[Target position entries]
* * *

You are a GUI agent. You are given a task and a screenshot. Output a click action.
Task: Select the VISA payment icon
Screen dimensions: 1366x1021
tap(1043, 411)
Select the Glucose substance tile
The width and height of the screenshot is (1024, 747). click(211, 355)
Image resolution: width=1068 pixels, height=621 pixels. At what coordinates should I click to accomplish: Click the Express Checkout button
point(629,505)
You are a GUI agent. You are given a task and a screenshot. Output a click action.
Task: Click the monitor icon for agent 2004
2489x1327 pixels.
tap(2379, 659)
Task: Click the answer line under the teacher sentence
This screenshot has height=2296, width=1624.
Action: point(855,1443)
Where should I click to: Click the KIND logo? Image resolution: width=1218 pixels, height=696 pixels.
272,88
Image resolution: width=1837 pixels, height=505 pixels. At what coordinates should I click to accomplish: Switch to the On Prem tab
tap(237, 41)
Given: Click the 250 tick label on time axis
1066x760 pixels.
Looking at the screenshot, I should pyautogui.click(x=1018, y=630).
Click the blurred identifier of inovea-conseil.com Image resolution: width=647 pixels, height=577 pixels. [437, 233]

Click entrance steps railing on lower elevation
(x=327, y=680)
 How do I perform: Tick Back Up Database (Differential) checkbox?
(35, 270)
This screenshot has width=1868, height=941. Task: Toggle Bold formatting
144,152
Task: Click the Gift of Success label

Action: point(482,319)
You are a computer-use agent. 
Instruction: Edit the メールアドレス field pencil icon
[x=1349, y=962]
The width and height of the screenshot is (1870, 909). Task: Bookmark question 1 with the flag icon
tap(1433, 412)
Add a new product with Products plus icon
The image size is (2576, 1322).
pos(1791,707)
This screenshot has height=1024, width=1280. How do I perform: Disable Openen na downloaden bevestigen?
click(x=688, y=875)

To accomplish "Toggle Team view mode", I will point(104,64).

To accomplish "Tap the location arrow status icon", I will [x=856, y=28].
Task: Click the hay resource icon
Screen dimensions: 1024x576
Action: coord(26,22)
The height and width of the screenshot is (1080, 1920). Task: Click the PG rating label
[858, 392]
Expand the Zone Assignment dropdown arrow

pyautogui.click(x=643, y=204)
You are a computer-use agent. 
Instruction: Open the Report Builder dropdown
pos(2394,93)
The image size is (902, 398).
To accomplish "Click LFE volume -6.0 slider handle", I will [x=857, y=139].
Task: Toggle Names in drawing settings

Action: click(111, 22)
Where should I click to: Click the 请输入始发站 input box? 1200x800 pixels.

* * *

[Written exercise] Reproduce every one of the entries above word for word, with no changes.

[Answer to this task]
You are a GUI agent. You are given a task and a screenshot. Output a click action.
Task: Select the VISA payment icon
Screen dimensions: 1366x1021
tap(1043, 411)
Select the Glucose substance tile
The width and height of the screenshot is (1024, 747). click(211, 355)
Image resolution: width=1068 pixels, height=621 pixels. At what coordinates should I click to accomplish: Click the Express Checkout button
point(629,505)
You are a GUI agent. You are given a task and a screenshot. Output a click action.
Task: Click the monitor icon for agent 2004
2489x1327 pixels.
tap(2379, 659)
Task: Click the answer line under the teacher sentence
This screenshot has height=2296, width=1624.
Action: point(855,1443)
Where should I click to: Click the KIND logo? Image resolution: width=1218 pixels, height=696 pixels.
272,88
Image resolution: width=1837 pixels, height=505 pixels. At what coordinates should I click to accomplish: Switch to the On Prem tab
tap(237, 41)
Given: Click the 250 tick label on time axis
1066x760 pixels.
Looking at the screenshot, I should pyautogui.click(x=1018, y=630).
Click the blurred identifier of inovea-conseil.com Image resolution: width=647 pixels, height=577 pixels. [437, 233]

Click entrance steps railing on lower elevation
(x=327, y=680)
 How do I perform: Tick Back Up Database (Differential) checkbox?
(35, 270)
This screenshot has width=1868, height=941. Task: Toggle Bold formatting
144,152
Task: Click the Gift of Success label

Action: point(482,319)
You are a computer-use agent. 
Instruction: Edit the メールアドレス field pencil icon
[x=1349, y=962]
The width and height of the screenshot is (1870, 909). Task: Bookmark question 1 with the flag icon
tap(1433, 412)
Add a new product with Products plus icon
The image size is (2576, 1322).
pos(1791,707)
This screenshot has height=1024, width=1280. How do I perform: Disable Openen na downloaden bevestigen?
click(x=688, y=875)

To accomplish "Toggle Team view mode", I will point(104,64).

To accomplish "Tap the location arrow status icon", I will [x=856, y=28].
Task: Click the hay resource icon
Screen dimensions: 1024x576
Action: coord(26,22)
The height and width of the screenshot is (1080, 1920). Task: Click the PG rating label
[858, 392]
Expand the Zone Assignment dropdown arrow

pyautogui.click(x=643, y=204)
You are a computer-use agent. 
Instruction: Open the Report Builder dropdown
pos(2394,93)
The image size is (902, 398).
To accomplish "Click LFE volume -6.0 slider handle", I will [x=857, y=139].
Task: Toggle Names in drawing settings

Action: click(111, 22)
Where should I click to: Click the 请输入始发站 input box? 1200x800 pixels.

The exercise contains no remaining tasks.